Most years we have a lettuce gap during the heat of the summer. During this brief time I focus on the many other salad options. For a cucumber salad we have found that a combination using small seeded cucumbers, breaking the skin and salting results in “burpless” digestible side dish. Asians often salt sliced vegetables to alter the green flavor of chlorophyll and enhance the vegetables’ sweetness.
First I take rinsed cucumbers and run a fork along the skin.
Then I slice – Ken prefers thinner slices.

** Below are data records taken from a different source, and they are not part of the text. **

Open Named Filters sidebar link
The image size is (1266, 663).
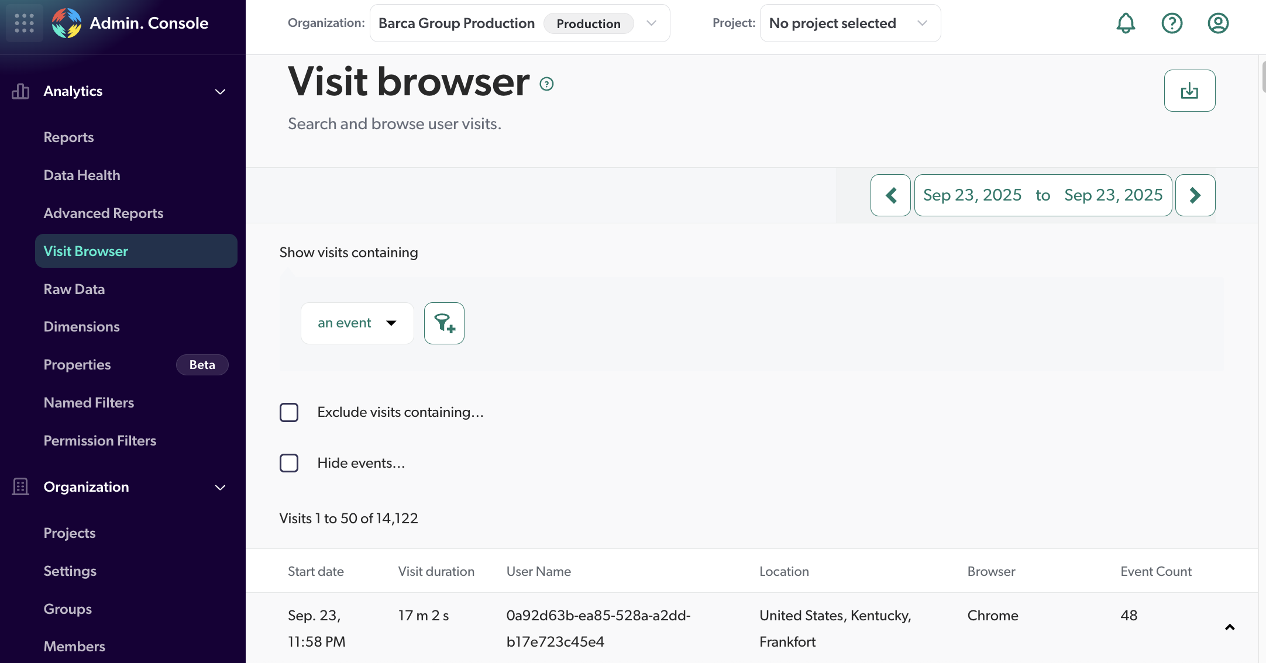(x=89, y=403)
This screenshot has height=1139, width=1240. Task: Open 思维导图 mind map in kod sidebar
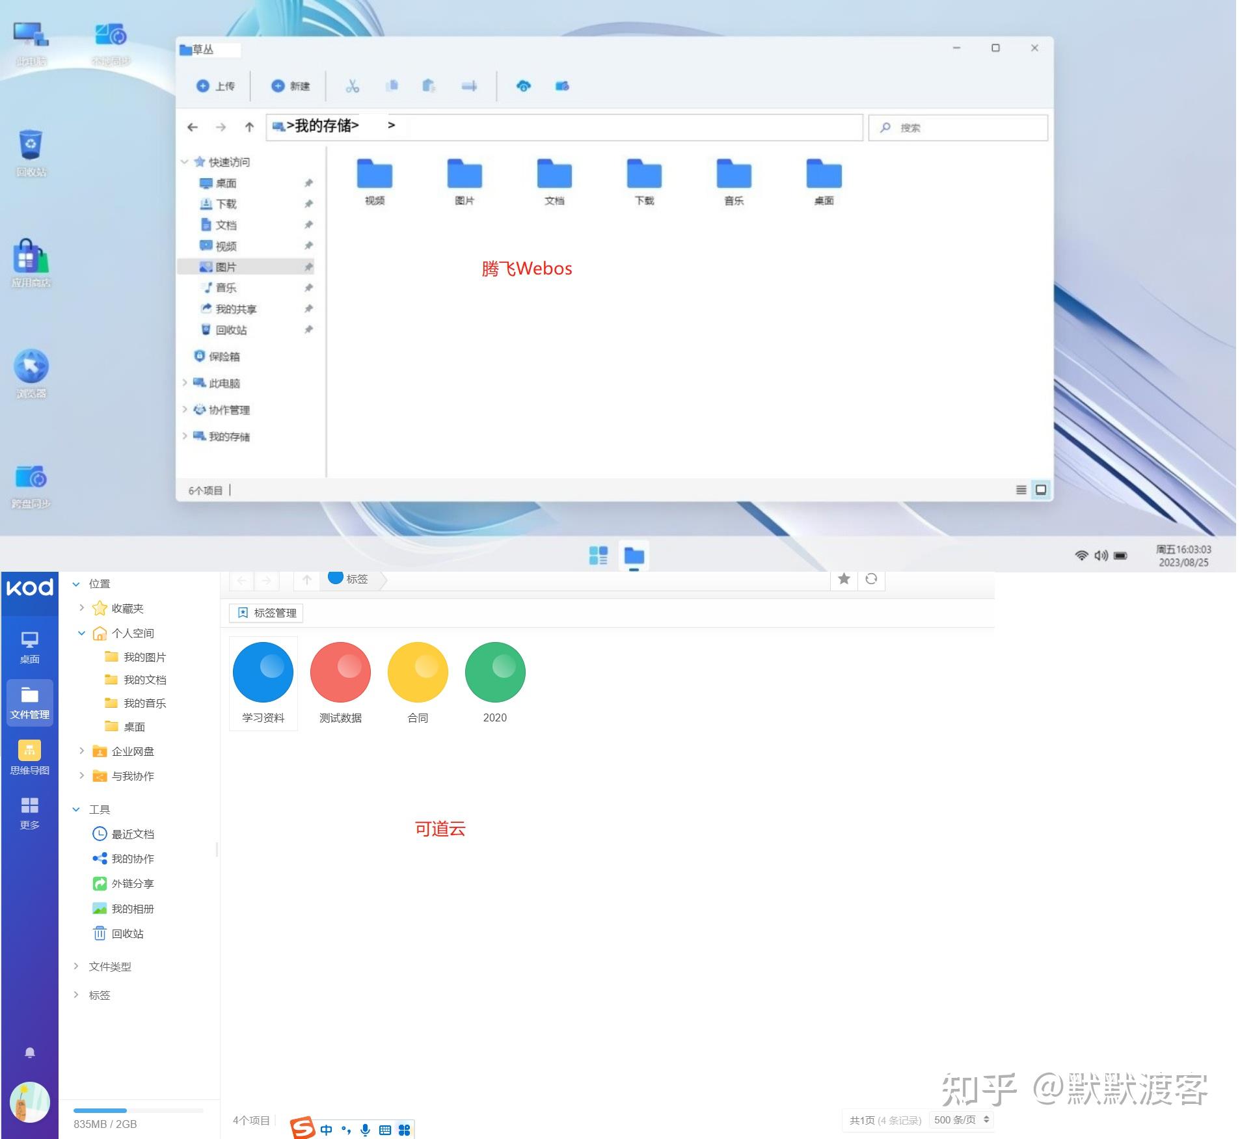[x=29, y=757]
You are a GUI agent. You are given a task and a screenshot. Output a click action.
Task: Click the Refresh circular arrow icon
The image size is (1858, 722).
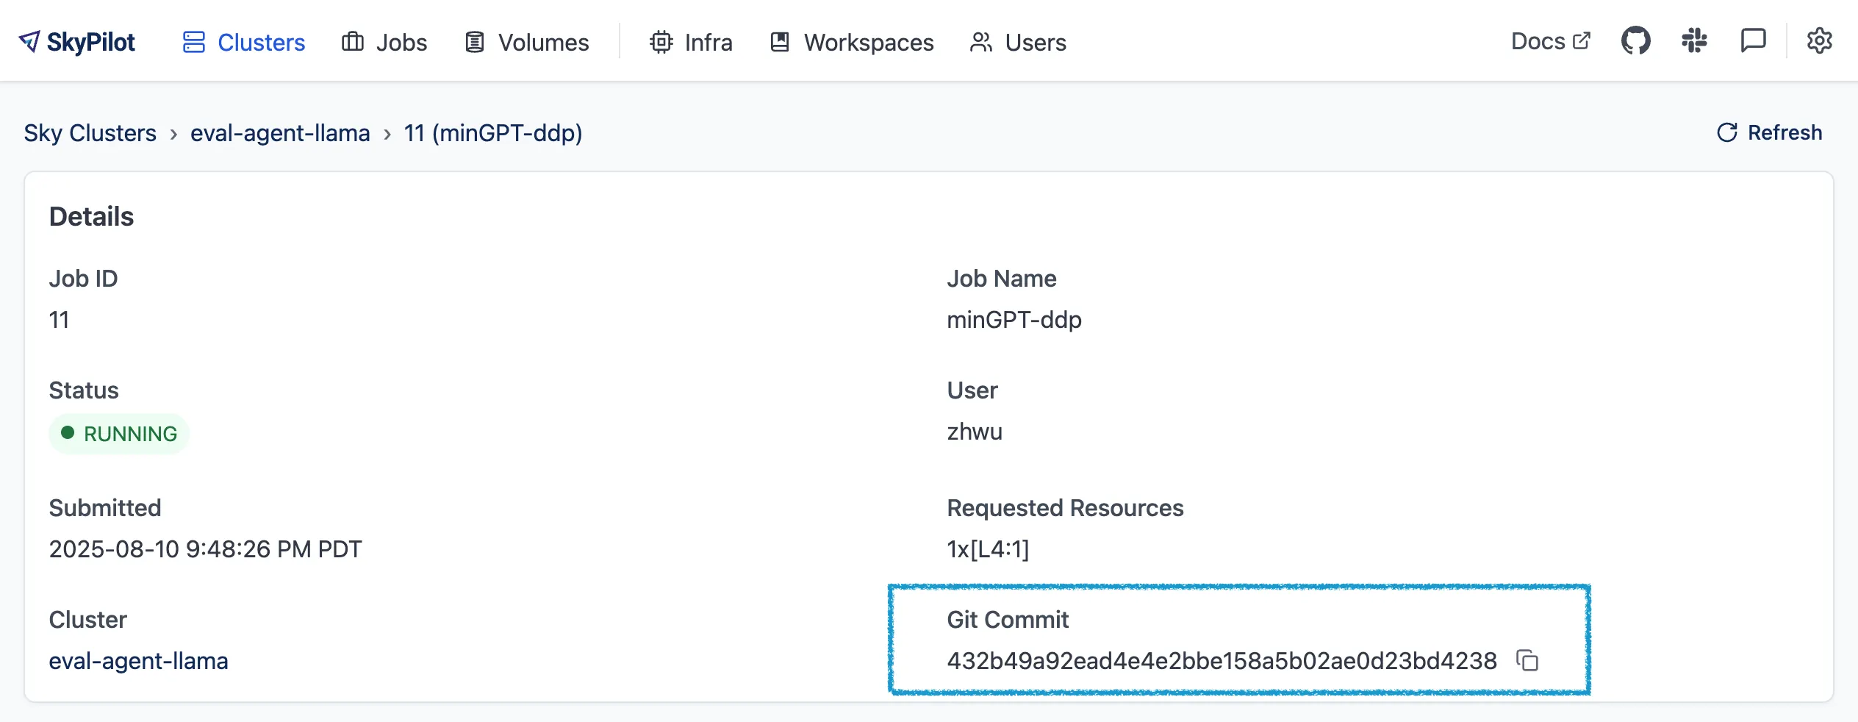pyautogui.click(x=1726, y=132)
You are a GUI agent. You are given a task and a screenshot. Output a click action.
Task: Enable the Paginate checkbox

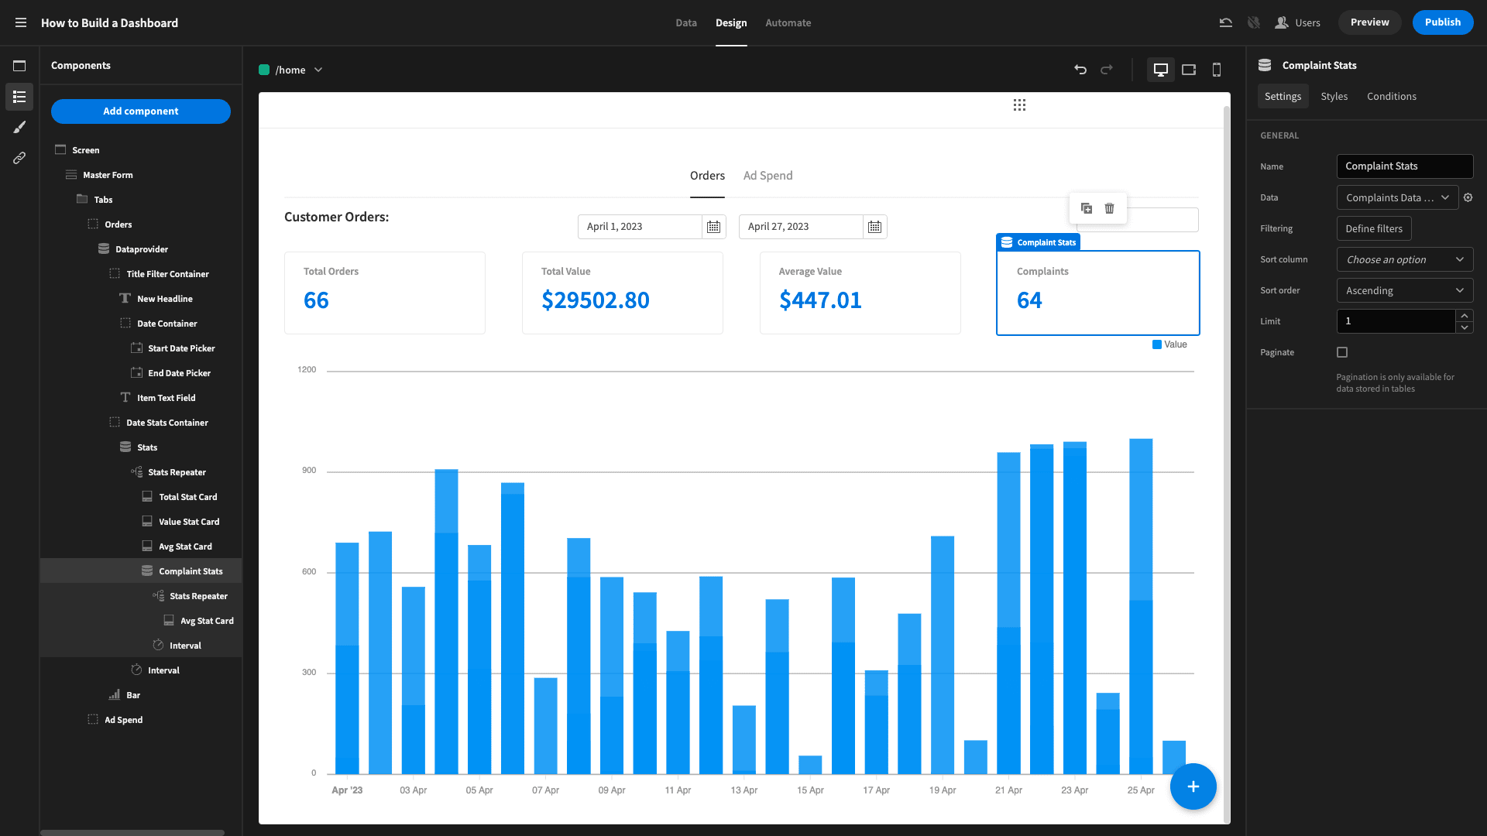(x=1342, y=352)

We like some sliced Walla Walla onion, too
Next I add salt
Then I simply mix with my hands to evenly distribute the salt. This is common practise in Asia rather than cooking vegetables. Set Aside for about a half hour, drain, (rinse if salt is an issue for you) and then add dressing
I usually either do a creamy dressing of yogurt, vinegar, a bit of something sweet like honey or maple syrup, and some pepper. My second favorite is an Asian dressing of sesame oil, a bit of toasted sesame oil, mild vinegar, a bit of sweet, hot pepper, and toasted sesame seeds.
For slaw I use cabbage – in this case one that cracked
Add onion if desired
Grated carrot is a nice flavor and color addition.
Mix and set aside. Drain, Add dressing. If I have sour cream or mayo, I may use that in the above creamy dressing with or in place of the yogurt.